Mr. Rodríguez Pérez, who allegedly ordered the execution and disappearance of the six students to erase evidence of their murder, was promoted to General in 2015. 

The latest arrests add to the wave of capture warrants issued by Mexico’s Prosecution. On August 19, more than 80 arrest warrants targeting state and federal authorities, the military, and Mexico’s former attorney general were issued. 

The Mexican Prosecution issued 83 arrest warrants against 20 military commanders, 44 police officers in the State of Guerrero, five judicial authorities, and 14 members of the criminal group “Guerreros Unidos” for their alleged involvement in the mass disappearance of the 43 students. 

During a press conference on August 26, Mr. Encinas described the dreadful events in Guerrero as a crime perpetrated by the State.

“A concerted action of the apparatus of power, from the highest level of government in the country, which concealed the facts, altered the crime scenes, hid the links of authorities with the criminal group and their involvement with state agents,” said Mr. Encinas. 

The Commission for Truth and Access to Justice in the Ayotzinapa case, as the massacre has come to be called, was one of President Andrés Manuel López Obrador’s campaign promises in 2018, pledging to find the truth and achieve justice for the Mexican people.  

The commission so far was able to contradict the previous official rendition of the events as presented by the past administration in 2015. The panned “historical truth,” as it was labeled, was allegedly fabricated by torturing local criminals and tampering with evidence to cover up the involvement of federal authorities in the case. 

As a result, the former attorney general and author of the so-called historical truth, Jesús Murillo Karam, has been arrested for the charges of forced disappearance, torture, and hindering justice in the Ayotzinapa case.

Evidence that backs accusations of torture that took place in the 2014 inquiries of witnesses, which gave way to the historical truth, led a judge in the State of Tamaulipas to free 77 alleged culprits because their accounts of the crimes were made under torture. 

In a turn of events, on September 14, the former mayor of Iguala, José Luis Abarca, who was accused of giving the order to disappear the students, was acquitted by the same judge that absolved the 77 tortured inmates. 

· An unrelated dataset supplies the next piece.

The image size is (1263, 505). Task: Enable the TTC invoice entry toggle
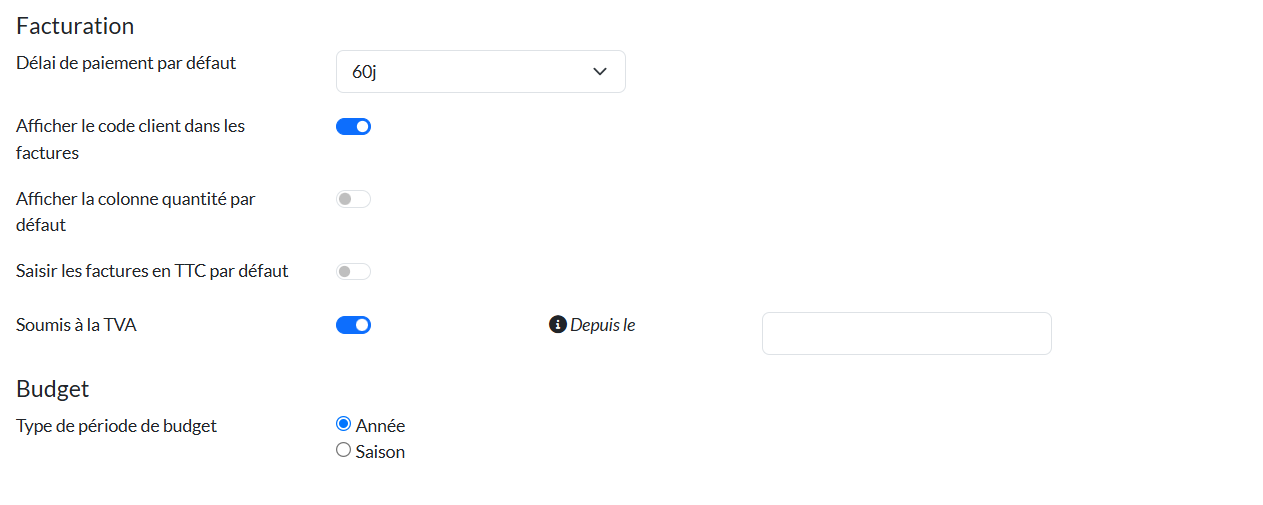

Mr. Abarca’s acquittal was met with controversy, with Mr. Encinas calling it an act of “unfortunate impunity.” The human rights advocate will appeal this decision with Mexico’s prosecution. 

The recent events seem to raise more questions than answers to one of Mexico’s most prolific cases of state violence in recent history, with the ultimate fate of the students remaining a mystery. 

When asked about the possible whereabouts of the 43 students, Mr. Encinas said, “All the testimonies and evidence indicate that they (the students) were brutally murdered and disappeared.”